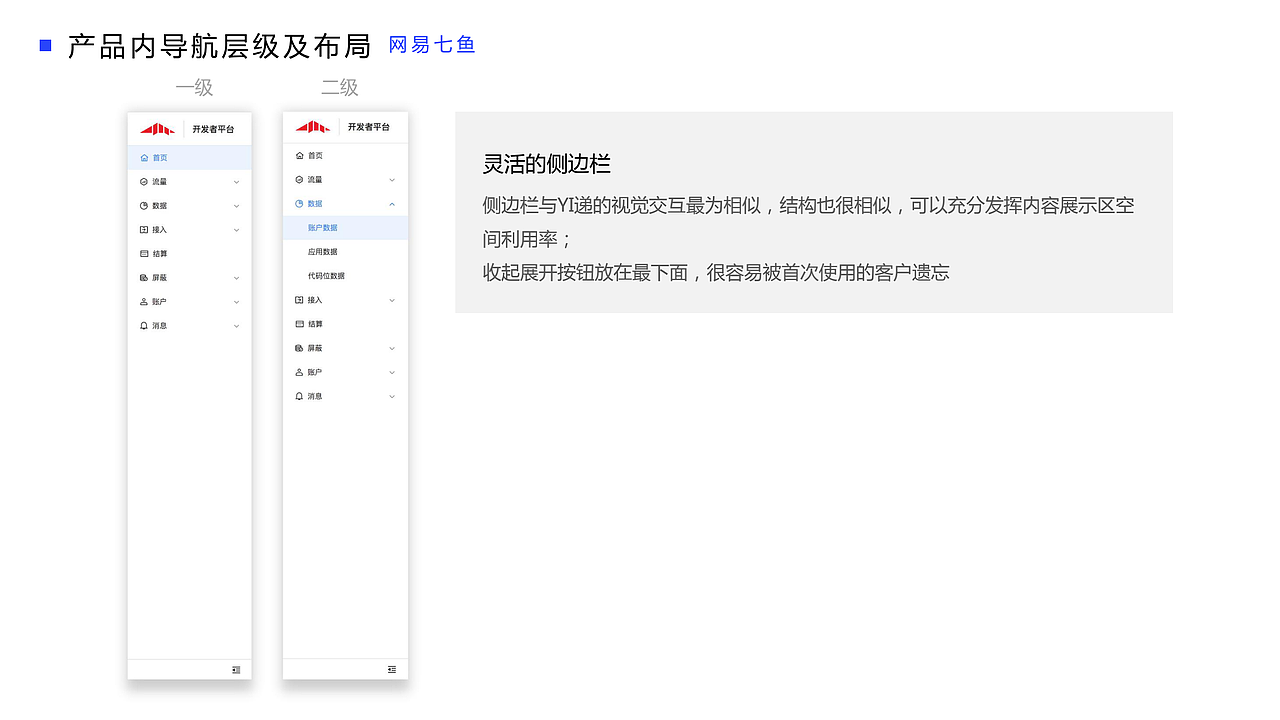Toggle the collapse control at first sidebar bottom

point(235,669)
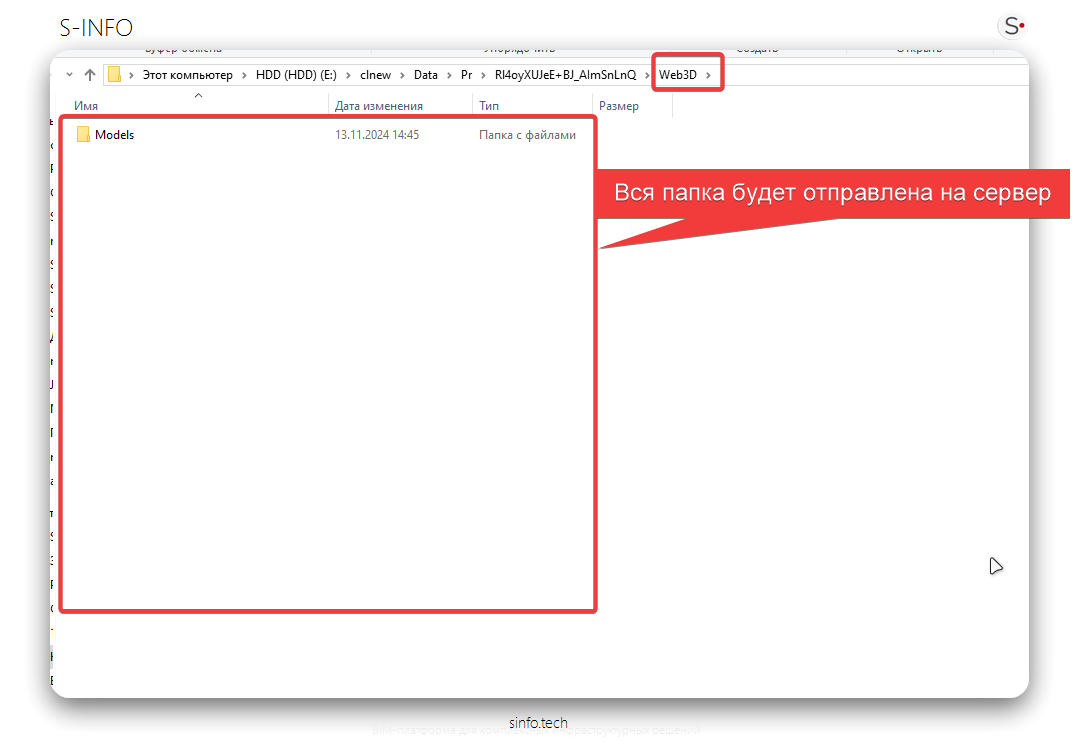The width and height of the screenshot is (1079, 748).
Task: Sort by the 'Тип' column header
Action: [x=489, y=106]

---

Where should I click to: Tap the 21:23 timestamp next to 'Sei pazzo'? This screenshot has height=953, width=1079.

- [Problem requirements]:
Extract the records starting with the line that contains "Toggle the collapse" and going on through the line that contains "Action: [x=489, y=106]", copying each line unchanged and omitting the pictures.

- [In response]:
Toggle the collapse control at first sidebar bottom

point(235,669)
The width and height of the screenshot is (1079, 748).
Task: Sort by the 'Тип' column header
Action: [x=489, y=106]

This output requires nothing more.